Excerpts from a dataset
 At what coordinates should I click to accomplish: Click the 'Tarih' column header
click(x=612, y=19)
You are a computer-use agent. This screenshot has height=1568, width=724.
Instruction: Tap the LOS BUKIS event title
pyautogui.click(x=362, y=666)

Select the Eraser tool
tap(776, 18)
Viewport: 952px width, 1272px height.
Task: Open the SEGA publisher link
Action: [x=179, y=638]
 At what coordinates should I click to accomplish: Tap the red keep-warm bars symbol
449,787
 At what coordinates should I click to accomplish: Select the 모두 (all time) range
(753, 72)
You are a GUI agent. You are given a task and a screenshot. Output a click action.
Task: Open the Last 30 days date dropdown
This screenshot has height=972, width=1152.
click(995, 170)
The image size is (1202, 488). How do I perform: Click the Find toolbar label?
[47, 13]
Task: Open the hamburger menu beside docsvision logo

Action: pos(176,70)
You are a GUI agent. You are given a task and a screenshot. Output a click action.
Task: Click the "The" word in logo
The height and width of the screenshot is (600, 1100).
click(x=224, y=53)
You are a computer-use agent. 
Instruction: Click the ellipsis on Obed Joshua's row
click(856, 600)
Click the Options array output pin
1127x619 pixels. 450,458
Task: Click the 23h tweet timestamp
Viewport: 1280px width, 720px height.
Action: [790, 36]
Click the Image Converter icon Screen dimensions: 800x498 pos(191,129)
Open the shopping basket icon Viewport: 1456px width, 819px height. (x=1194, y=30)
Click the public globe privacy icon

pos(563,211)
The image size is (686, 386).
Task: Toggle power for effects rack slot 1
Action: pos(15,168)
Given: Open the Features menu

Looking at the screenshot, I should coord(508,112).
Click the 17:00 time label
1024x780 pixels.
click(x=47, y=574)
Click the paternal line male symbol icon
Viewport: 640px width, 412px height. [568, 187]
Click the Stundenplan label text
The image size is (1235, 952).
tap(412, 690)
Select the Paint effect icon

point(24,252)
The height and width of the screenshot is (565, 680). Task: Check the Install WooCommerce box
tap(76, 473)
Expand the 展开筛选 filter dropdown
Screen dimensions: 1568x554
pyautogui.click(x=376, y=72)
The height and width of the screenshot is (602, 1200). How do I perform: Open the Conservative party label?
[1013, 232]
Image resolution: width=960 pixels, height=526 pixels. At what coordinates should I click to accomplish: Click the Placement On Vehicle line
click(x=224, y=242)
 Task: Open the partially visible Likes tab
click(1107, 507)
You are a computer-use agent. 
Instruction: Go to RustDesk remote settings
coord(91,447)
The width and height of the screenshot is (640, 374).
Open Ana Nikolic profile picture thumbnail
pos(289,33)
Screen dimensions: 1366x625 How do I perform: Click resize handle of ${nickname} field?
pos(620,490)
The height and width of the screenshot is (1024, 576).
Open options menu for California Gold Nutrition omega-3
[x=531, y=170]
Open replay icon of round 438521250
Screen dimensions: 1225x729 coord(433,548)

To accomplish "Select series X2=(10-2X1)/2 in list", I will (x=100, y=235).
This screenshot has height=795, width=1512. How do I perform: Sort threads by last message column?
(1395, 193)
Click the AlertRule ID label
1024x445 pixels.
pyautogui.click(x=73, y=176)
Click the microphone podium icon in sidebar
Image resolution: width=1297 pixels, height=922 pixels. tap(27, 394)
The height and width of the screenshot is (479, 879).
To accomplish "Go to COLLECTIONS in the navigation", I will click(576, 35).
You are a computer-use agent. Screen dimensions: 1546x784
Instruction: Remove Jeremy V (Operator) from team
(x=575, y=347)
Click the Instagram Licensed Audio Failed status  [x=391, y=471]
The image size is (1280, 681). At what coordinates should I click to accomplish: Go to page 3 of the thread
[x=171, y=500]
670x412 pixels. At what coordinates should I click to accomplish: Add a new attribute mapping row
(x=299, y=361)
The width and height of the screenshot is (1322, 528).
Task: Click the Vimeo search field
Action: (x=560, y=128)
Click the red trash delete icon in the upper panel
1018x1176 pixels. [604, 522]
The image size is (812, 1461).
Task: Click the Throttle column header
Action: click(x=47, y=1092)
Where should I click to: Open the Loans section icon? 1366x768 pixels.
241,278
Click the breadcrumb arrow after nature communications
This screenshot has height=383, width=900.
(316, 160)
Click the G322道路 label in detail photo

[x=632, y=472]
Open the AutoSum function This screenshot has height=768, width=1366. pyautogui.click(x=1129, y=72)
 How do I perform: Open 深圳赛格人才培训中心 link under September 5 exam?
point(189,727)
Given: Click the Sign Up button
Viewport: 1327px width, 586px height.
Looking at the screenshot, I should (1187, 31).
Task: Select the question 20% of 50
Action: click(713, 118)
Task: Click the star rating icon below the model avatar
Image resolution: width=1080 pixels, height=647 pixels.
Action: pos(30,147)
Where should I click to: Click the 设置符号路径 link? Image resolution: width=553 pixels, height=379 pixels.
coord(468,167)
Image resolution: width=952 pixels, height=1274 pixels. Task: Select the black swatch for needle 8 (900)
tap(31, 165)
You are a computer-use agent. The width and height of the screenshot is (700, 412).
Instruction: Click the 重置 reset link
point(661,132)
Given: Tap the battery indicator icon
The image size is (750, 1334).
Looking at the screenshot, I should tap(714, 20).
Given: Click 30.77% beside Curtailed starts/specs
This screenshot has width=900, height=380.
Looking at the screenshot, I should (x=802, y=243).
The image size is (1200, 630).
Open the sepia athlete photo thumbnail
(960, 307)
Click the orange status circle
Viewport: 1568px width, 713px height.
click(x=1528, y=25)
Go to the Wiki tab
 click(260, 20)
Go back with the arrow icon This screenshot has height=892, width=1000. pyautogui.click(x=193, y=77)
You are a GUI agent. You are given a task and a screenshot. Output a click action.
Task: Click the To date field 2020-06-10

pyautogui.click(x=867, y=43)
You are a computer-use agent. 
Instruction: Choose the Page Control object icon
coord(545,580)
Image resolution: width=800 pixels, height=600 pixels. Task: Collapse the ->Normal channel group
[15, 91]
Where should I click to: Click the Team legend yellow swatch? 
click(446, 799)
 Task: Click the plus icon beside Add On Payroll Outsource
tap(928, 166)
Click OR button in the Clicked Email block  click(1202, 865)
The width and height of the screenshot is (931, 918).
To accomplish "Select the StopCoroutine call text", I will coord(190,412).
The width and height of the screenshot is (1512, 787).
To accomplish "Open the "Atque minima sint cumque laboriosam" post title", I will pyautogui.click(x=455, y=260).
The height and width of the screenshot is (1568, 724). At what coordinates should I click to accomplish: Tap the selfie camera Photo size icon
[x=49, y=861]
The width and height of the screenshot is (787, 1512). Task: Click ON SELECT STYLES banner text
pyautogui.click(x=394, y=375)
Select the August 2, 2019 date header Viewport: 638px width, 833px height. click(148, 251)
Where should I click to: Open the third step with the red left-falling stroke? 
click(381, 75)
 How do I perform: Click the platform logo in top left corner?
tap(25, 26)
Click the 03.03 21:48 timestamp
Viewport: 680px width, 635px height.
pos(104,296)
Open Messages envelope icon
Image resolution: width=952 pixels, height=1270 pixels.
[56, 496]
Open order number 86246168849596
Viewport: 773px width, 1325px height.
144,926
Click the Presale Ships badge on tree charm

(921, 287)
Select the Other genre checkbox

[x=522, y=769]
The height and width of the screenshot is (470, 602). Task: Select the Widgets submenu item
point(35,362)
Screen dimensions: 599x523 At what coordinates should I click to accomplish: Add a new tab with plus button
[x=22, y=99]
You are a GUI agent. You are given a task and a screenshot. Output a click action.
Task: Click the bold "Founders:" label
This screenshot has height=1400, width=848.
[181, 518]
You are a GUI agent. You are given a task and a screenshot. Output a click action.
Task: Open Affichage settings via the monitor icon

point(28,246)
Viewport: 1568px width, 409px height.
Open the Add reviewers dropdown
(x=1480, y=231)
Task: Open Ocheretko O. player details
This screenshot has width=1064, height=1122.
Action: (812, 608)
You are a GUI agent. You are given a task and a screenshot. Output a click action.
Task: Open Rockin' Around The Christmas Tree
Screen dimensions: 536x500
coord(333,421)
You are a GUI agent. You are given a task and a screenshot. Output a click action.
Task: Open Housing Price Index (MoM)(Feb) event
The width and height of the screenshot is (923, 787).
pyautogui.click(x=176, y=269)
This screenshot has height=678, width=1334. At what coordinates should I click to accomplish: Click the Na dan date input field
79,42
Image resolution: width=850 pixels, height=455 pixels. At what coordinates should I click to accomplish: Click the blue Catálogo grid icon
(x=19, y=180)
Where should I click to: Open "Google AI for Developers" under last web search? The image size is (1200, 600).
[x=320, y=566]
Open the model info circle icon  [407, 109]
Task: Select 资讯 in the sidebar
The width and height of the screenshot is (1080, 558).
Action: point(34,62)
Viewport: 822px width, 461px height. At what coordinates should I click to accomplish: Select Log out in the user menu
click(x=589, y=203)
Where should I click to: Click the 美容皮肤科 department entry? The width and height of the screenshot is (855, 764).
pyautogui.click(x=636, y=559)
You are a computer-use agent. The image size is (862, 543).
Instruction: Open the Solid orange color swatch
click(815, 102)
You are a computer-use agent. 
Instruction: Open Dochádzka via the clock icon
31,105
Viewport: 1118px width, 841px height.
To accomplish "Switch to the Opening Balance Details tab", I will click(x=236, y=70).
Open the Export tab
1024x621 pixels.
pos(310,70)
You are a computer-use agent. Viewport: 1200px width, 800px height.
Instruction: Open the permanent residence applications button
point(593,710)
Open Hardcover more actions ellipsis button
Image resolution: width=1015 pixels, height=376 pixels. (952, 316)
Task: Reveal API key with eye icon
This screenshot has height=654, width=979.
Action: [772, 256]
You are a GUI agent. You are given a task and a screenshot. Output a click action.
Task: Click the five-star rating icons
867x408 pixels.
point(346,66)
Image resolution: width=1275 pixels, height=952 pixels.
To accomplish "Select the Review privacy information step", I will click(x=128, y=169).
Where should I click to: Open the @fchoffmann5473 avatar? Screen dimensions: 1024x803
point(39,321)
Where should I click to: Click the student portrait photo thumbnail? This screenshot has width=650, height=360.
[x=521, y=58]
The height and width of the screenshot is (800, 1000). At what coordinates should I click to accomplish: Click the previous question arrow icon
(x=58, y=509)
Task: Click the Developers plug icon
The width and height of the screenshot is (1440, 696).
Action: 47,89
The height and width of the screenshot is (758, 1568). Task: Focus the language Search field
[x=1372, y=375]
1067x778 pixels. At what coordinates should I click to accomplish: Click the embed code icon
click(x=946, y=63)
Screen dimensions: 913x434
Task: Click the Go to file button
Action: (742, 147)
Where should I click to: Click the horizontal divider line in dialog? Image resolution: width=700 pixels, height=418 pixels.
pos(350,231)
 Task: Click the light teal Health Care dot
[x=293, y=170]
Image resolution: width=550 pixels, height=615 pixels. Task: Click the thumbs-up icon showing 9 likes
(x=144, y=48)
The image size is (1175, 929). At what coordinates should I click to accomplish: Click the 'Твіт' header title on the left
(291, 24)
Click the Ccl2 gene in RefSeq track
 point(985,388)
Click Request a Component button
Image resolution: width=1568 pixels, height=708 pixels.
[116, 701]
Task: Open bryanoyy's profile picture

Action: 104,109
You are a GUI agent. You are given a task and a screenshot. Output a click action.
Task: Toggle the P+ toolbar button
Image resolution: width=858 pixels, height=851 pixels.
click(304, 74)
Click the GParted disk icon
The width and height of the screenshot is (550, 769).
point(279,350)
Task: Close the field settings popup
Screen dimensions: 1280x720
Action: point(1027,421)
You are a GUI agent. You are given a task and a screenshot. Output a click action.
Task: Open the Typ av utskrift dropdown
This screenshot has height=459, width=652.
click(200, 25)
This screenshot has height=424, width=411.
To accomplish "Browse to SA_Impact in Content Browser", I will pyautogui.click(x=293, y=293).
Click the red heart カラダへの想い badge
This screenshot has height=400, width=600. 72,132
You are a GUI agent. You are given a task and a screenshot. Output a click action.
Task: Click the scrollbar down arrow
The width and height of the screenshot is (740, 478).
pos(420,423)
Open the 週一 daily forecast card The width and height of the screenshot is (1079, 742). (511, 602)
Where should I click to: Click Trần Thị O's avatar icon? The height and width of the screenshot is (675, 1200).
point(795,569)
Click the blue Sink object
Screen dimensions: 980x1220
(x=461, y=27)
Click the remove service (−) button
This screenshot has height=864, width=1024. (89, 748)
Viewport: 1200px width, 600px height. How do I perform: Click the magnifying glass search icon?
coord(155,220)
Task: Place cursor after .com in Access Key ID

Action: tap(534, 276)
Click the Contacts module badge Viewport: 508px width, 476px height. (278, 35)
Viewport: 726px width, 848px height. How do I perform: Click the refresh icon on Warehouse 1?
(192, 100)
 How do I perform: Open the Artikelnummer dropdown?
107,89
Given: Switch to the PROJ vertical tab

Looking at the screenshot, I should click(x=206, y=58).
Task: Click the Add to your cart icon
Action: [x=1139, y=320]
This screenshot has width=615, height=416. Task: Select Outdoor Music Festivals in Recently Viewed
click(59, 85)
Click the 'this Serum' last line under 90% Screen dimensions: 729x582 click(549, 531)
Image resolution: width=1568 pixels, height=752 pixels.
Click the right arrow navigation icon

TASK TO COMPLETE: Copy, exactly as written, the lines above, beginning with the one that contains "Click the red heart カラダへの想い badge" and ending with the last.

EXERCISE OUTPUT:
Click the red heart カラダへの想い badge
This screenshot has height=400, width=600. 72,132
You are a GUI agent. You are given a task and a screenshot. Output a click action.
Task: Click the scrollbar down arrow
The width and height of the screenshot is (740, 478).
pos(420,423)
Open the 週一 daily forecast card The width and height of the screenshot is (1079, 742). (511, 602)
Where should I click to: Click Trần Thị O's avatar icon? The height and width of the screenshot is (675, 1200).
point(795,569)
Click the blue Sink object
Screen dimensions: 980x1220
(x=461, y=27)
Click the remove service (−) button
This screenshot has height=864, width=1024. (89, 748)
Viewport: 1200px width, 600px height. How do I perform: Click the magnifying glass search icon?
coord(155,220)
Task: Place cursor after .com in Access Key ID

Action: tap(534, 276)
Click the Contacts module badge Viewport: 508px width, 476px height. (278, 35)
Viewport: 726px width, 848px height. How do I perform: Click the refresh icon on Warehouse 1?
(192, 100)
 How do I perform: Open the Artikelnummer dropdown?
107,89
Given: Switch to the PROJ vertical tab

Looking at the screenshot, I should click(x=206, y=58).
Task: Click the Add to your cart icon
Action: [x=1139, y=320]
This screenshot has width=615, height=416. Task: Select Outdoor Music Festivals in Recently Viewed
click(59, 85)
Click the 'this Serum' last line under 90% Screen dimensions: 729x582 click(549, 531)
Image resolution: width=1568 pixels, height=752 pixels.
Click the right arrow navigation icon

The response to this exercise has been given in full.